CHUTZPAH WATCH: FAITH-BASED EDITION.... President Obama didn't do away with his predecessor's "faith-based" initiative, but he changed it quite a bit. The administration office was revamped, given a new name, and given a broader mission to include promotion of efforts like job training and combating global warming.

Some of the faith-based office's champions from the Bush/Cheney team are less than pleased. James Towey, who led the office under Bush, wrote in a Wall Street Journal op-ed that Obama has "politicized" the office in a way that would have gotten him "fired." Former Bush speechwriter Michael Gerson used his Washington Post column today to raise similar points, complaining that Obama "has mainly employed his faith-based office to defend federal initiatives."

The irony is rich. Indeed, let's take a moment to set the record straight here.

It wasn't that long ago that Bush's faith-based office was at the center of a pretty big controversy. Remember David Kuo?
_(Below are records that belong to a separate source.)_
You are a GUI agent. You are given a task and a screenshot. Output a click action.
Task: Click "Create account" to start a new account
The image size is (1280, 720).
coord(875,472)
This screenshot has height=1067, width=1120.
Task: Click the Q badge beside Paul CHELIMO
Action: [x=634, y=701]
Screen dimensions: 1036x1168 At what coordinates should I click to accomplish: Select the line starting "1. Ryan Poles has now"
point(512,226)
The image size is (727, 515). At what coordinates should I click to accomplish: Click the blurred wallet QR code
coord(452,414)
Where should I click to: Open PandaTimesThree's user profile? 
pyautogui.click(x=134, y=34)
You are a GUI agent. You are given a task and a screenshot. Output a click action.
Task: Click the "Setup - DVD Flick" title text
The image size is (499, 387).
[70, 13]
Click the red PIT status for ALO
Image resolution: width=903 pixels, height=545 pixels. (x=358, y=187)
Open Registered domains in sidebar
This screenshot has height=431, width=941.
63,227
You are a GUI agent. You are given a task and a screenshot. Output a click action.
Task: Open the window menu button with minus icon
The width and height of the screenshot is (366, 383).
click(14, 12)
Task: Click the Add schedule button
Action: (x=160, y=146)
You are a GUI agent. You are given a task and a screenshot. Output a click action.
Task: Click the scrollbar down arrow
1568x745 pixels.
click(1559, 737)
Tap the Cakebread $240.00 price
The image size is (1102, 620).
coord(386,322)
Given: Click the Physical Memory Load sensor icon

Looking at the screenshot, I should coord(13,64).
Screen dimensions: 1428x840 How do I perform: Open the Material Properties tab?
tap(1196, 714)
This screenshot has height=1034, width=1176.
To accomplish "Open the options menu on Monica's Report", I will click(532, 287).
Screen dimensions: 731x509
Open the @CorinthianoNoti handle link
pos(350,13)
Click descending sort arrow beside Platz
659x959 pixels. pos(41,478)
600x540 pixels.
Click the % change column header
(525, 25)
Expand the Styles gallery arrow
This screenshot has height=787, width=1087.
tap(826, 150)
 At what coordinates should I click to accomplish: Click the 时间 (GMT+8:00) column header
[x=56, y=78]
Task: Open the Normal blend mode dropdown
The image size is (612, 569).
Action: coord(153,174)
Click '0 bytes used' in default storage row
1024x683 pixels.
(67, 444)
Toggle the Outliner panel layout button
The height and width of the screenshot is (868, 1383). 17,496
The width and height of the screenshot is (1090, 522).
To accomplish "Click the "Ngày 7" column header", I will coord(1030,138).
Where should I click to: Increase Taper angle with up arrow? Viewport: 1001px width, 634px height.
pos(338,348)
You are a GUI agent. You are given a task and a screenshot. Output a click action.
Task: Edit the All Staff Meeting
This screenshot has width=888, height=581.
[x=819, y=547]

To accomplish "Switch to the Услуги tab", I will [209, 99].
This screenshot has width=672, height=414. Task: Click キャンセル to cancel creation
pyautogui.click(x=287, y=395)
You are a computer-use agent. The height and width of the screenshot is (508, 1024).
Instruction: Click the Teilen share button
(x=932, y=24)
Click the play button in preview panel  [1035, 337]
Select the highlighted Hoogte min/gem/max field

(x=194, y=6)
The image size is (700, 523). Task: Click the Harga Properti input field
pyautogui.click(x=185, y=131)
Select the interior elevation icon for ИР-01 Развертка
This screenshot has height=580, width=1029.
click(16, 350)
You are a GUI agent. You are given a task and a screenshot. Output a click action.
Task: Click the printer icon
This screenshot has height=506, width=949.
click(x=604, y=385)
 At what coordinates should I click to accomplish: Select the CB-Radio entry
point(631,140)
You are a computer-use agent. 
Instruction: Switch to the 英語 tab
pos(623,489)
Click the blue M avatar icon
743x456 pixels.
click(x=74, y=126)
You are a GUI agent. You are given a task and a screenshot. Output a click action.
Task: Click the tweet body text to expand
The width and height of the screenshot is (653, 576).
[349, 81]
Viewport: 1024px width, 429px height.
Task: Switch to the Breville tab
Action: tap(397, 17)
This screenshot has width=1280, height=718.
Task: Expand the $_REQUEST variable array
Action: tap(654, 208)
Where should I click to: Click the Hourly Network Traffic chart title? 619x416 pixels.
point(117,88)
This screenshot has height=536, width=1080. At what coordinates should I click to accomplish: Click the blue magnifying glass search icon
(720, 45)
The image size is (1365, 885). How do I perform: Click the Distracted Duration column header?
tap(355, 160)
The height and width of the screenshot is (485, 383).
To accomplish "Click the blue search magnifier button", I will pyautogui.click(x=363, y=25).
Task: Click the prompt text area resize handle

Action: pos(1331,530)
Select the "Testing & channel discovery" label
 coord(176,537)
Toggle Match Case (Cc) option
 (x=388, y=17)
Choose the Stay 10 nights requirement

After working for Bill Bennett and John Ashcroft, Kuo helped run the office in Bush's first term, and later conceded what had been widely suspected: the entire faith-based scheme was a political ploy, and the White House office existed to try to help win elections.

...Kuo alleges that then-White House political affairs director Ken Mehlman knowingly participated in a scheme to use the [faith-based] office, and taxpayer funds, to mount ostensibly "nonpartisan" events that were, in reality, designed with the intent of mobilizing religious voters in 20 targeted races. According to Kuo, "Ken loved the idea and gave us our marching orders."

Among those marching orders, Kuo says, was Mehlman's mandate to conceal the true nature of the events. Kuo quotes Mehlman as saying, "... (I)t can't come from the campaigns. That would make it look too political. It needs to come from the congressional offices. We'll take care of that by having our guys call the office [of faith-based initiatives] to request the visit."

Nineteen out of the 20 targeted races were won by Republicans, Kuo reports. The outreach was so extensive and so powerful in motivating not just conservative evangelicals, but also traditionally Democratic minorities, that Kuo attributes Bush's 2004 Ohio victory "at least partially ... to the conferences we had launched two years before."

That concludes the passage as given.